▶ Task statement
Please retype the whole listing so that it matches the original exactly.

▶ Source material
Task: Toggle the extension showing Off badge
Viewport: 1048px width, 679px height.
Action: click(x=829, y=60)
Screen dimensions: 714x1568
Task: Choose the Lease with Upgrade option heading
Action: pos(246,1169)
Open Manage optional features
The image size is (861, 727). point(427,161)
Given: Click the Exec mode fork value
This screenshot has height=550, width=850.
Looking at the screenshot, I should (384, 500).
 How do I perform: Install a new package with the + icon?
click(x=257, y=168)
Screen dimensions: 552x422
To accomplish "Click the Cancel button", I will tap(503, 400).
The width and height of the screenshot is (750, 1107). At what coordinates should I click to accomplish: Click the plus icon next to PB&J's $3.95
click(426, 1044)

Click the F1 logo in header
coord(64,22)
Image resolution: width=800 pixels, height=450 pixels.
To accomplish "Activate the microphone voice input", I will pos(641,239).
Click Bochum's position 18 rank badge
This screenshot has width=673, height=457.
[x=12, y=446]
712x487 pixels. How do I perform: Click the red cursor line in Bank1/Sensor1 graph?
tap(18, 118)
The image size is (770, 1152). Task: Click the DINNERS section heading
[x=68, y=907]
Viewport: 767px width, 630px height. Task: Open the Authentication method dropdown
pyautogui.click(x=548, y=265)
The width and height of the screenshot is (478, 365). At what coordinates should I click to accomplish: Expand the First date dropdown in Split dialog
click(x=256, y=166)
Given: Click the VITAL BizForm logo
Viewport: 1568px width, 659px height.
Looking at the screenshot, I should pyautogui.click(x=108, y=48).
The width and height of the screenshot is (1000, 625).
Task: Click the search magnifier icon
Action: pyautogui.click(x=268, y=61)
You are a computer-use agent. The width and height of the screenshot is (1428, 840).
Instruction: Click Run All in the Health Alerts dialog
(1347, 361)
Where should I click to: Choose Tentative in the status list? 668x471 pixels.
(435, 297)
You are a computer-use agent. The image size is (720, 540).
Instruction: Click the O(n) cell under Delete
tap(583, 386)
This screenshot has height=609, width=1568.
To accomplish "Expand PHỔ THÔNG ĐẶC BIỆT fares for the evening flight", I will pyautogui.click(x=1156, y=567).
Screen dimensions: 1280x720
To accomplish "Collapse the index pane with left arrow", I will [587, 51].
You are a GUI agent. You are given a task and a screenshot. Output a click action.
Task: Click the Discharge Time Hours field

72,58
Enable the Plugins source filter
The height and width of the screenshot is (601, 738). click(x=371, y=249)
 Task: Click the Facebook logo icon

▶ Solution
Task: Toggle the extension showing Off badge
Viewport: 1048px width, 679px height.
Action: click(x=829, y=60)
Screen dimensions: 714x1568
Task: Choose the Lease with Upgrade option heading
Action: pos(246,1169)
Open Manage optional features
The image size is (861, 727). point(427,161)
Given: Click the Exec mode fork value
This screenshot has height=550, width=850.
Looking at the screenshot, I should (384, 500).
 How do I perform: Install a new package with the + icon?
click(x=257, y=168)
Screen dimensions: 552x422
To accomplish "Click the Cancel button", I will tap(503, 400).
The width and height of the screenshot is (750, 1107). At what coordinates should I click to accomplish: Click the plus icon next to PB&J's $3.95
click(426, 1044)

Click the F1 logo in header
coord(64,22)
Image resolution: width=800 pixels, height=450 pixels.
To accomplish "Activate the microphone voice input", I will pos(641,239).
Click Bochum's position 18 rank badge
This screenshot has width=673, height=457.
[x=12, y=446]
712x487 pixels. How do I perform: Click the red cursor line in Bank1/Sensor1 graph?
tap(18, 118)
The image size is (770, 1152). Task: Click the DINNERS section heading
[x=68, y=907]
Viewport: 767px width, 630px height. Task: Open the Authentication method dropdown
pyautogui.click(x=548, y=265)
The width and height of the screenshot is (478, 365). At what coordinates should I click to accomplish: Expand the First date dropdown in Split dialog
click(x=256, y=166)
Given: Click the VITAL BizForm logo
Viewport: 1568px width, 659px height.
Looking at the screenshot, I should pyautogui.click(x=108, y=48).
The width and height of the screenshot is (1000, 625).
Task: Click the search magnifier icon
Action: pyautogui.click(x=268, y=61)
You are a computer-use agent. The width and height of the screenshot is (1428, 840).
Instruction: Click Run All in the Health Alerts dialog
(1347, 361)
Where should I click to: Choose Tentative in the status list? 668x471 pixels.
(435, 297)
You are a computer-use agent. The image size is (720, 540).
Instruction: Click the O(n) cell under Delete
tap(583, 386)
This screenshot has height=609, width=1568.
To accomplish "Expand PHỔ THÔNG ĐẶC BIỆT fares for the evening flight", I will pyautogui.click(x=1156, y=567).
Screen dimensions: 1280x720
To accomplish "Collapse the index pane with left arrow", I will [587, 51].
You are a GUI agent. You are given a task and a screenshot. Output a click action.
Task: Click the Discharge Time Hours field

72,58
Enable the Plugins source filter
The height and width of the screenshot is (601, 738). click(x=371, y=249)
 Task: Click the Facebook logo icon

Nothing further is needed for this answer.